TASK BRIEF –
From the line containing "Screen dimensions: 908x380" down to the final line of the entries below, quote every line verbatim. Exclude pictures.

INPUT FOR THIS TASK –
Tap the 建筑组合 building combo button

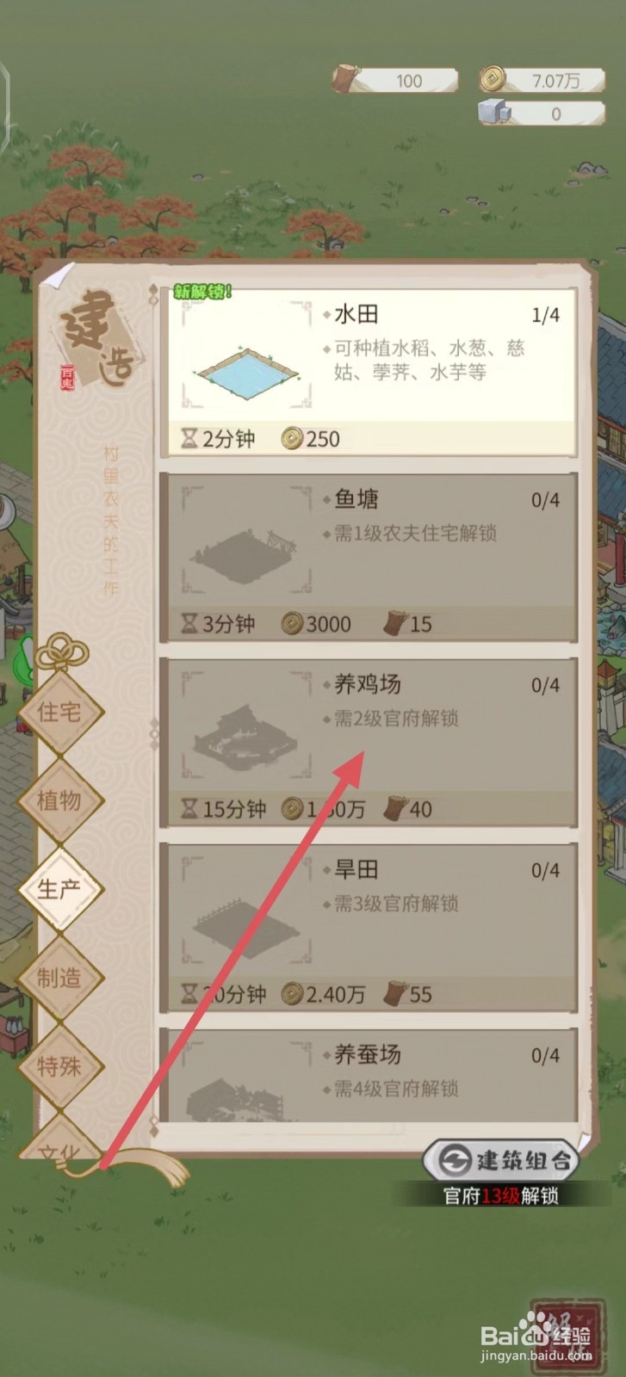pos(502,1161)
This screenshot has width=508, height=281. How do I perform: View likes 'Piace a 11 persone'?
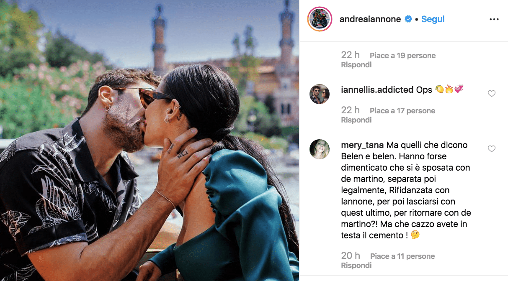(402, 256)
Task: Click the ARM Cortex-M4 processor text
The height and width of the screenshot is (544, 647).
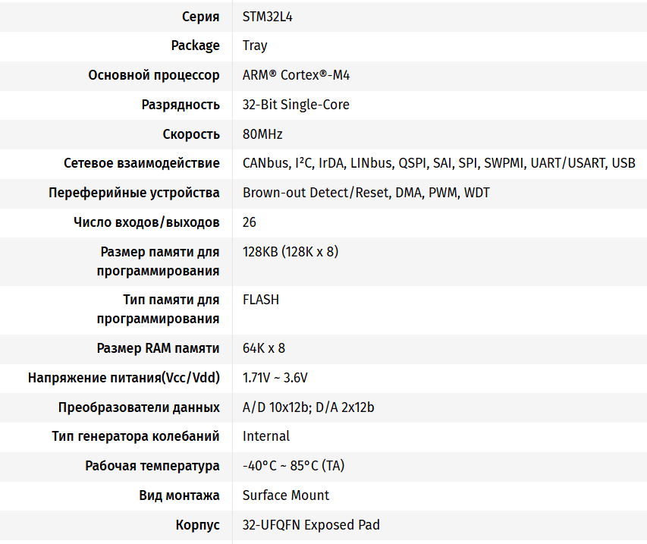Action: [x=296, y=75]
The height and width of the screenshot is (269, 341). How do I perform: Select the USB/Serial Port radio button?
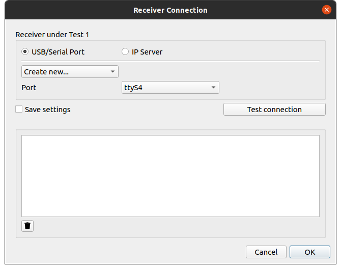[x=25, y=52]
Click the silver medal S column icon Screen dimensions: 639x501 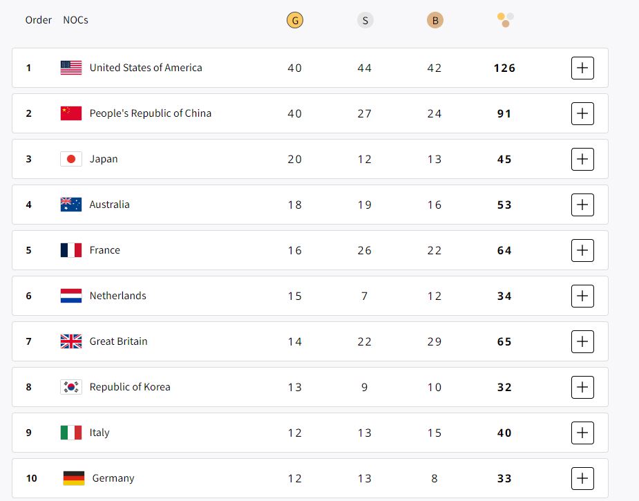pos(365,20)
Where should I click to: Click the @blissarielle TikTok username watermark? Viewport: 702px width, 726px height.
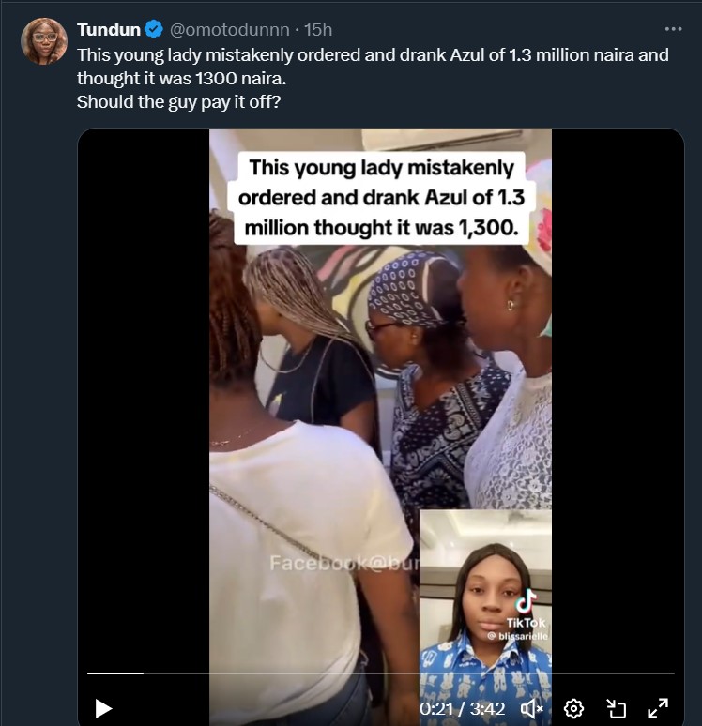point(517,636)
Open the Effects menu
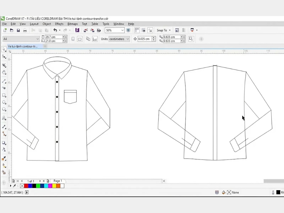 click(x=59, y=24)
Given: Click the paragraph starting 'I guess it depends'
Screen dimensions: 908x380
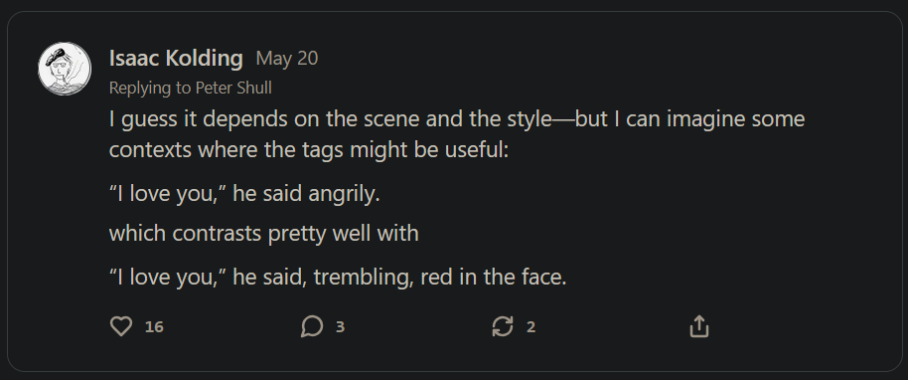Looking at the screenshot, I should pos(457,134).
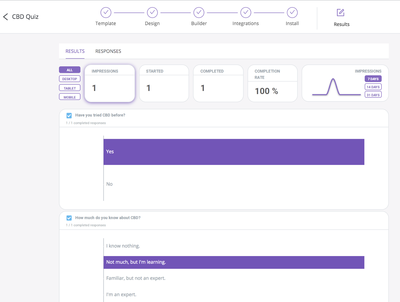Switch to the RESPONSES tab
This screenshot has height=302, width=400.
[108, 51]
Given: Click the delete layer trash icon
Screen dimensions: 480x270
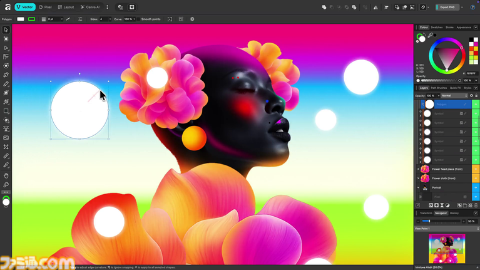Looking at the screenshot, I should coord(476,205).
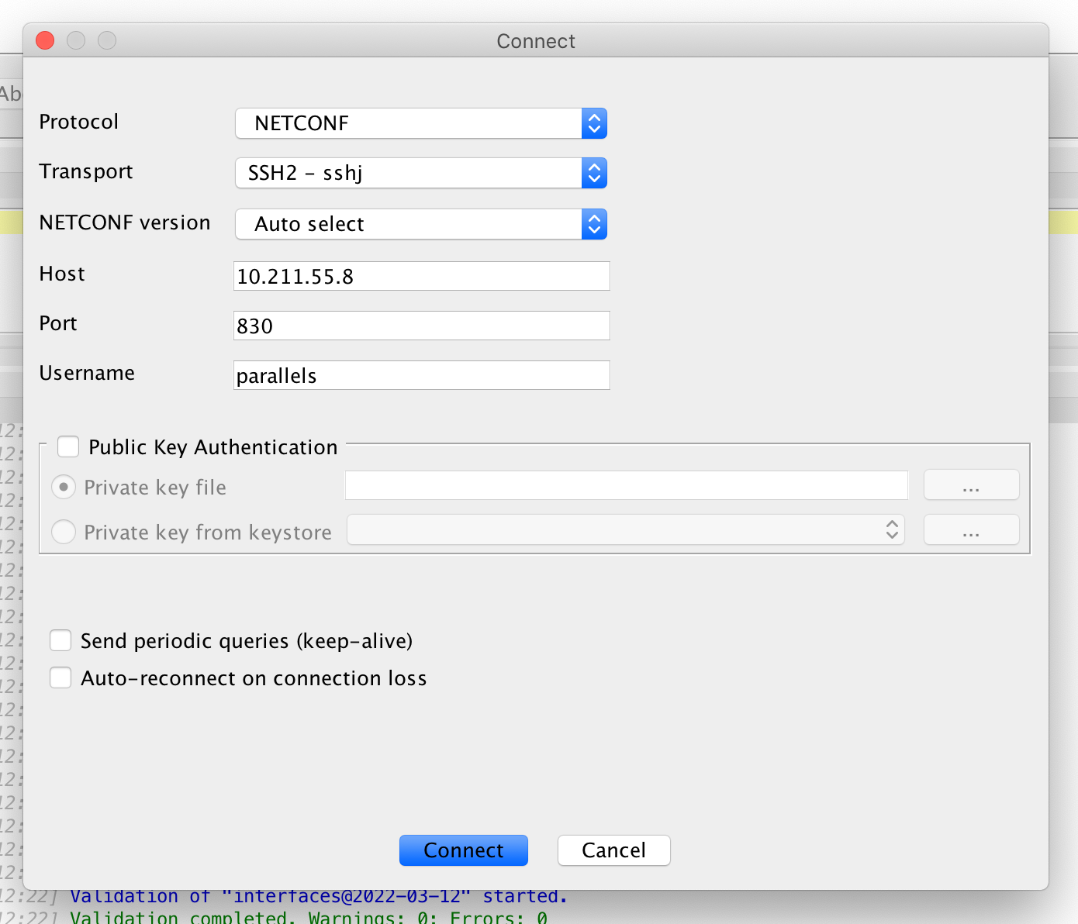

TASK ANSWER –
Screen dimensions: 908x380
Looking at the screenshot, I should pos(457,134).
Switch to the RESPONSES tab
This screenshot has height=302, width=400.
[108, 51]
Given: Click the delete layer trash icon
Screen dimensions: 480x270
Looking at the screenshot, I should coord(476,205).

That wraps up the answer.